Despite efforts such as subsidies on fertilizers, crop productivity has marginally increased in Zambia. This has been attributed to: (i) low soil fertility and (ii) blanket fertilizer recommendations limited to Nitrogen (N), Phosphorus (P) and Potassium (K) for an entire country ignoring soil heterogeneity. In addition, crop production may be limited by other nutrients than N, P and K, such as Calcium, Magnesium, Sulphur, Copper, Zinc, Molybdenum, Manganese and Boron. With climate change, yields could further be negatively affected. Currently, there is little knowledge on crop yield responses to applied multiple nutrients under variable environments. This holds especially for the long-term effects since nutrient additions change soil nutrient availabilities and their interactions in time, which in turn affect crop yields.
Aim of the project
The main objective of the project is to enhance the understanding of soil nutrient interactions and their dynamics, to improve crop productivity in the face of climate change in Zambia. This will be a contribution towards developing appropriately sustainable water and soil nutrient management practices in Zambia.
To assess short-term and long-term crop yield responses to inputs of multiple nutrients by combining multiple-nutrient omission trials with model-based approaches. Scientifically sound nutrient omission pot and field experiments will be carried, using maize as the study crop, being an important crop in Zambia. Nutrient omission trials are a good tool for nutrient assessments in the short- to medium term.
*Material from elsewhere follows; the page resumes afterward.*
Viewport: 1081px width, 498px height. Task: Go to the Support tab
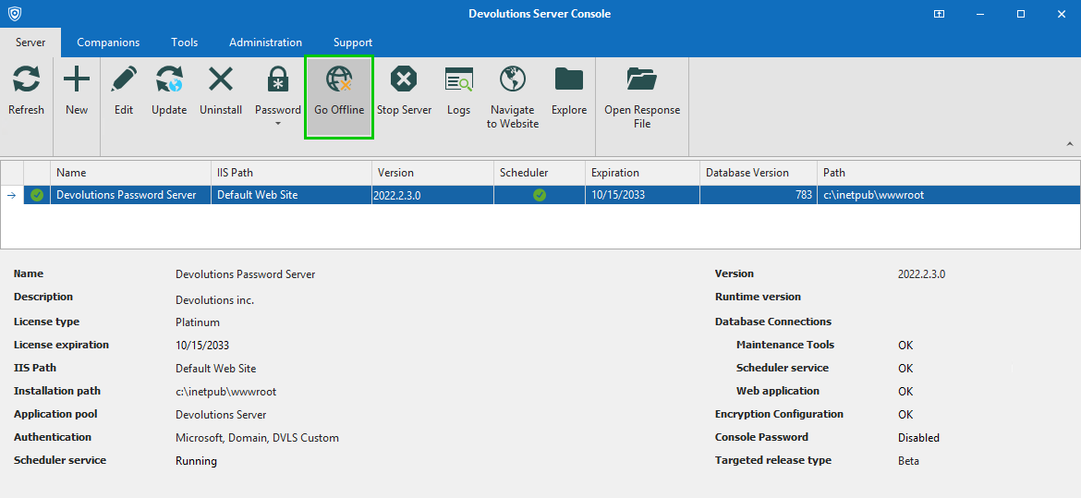tap(353, 43)
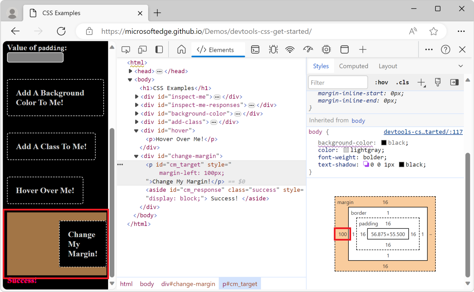Toggle the computed styles sidebar pane
Image resolution: width=474 pixels, height=292 pixels.
click(x=454, y=82)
The quantities applied per omission treatment will be a function of target crop yield, mean element concentrations in crop type, expected nutrient use efficiencies and available soil nutrients. Long term impacts of the multi-nutrient additions on soil quality will be assessed with the adapted dynamic soil model VSD+. Long term yield response to water- and nutrient inputs will be calculated with WOFOST. The crop simulation will be adjusted to suit local conditions and run with biased corrected climate data from Global Climate Models.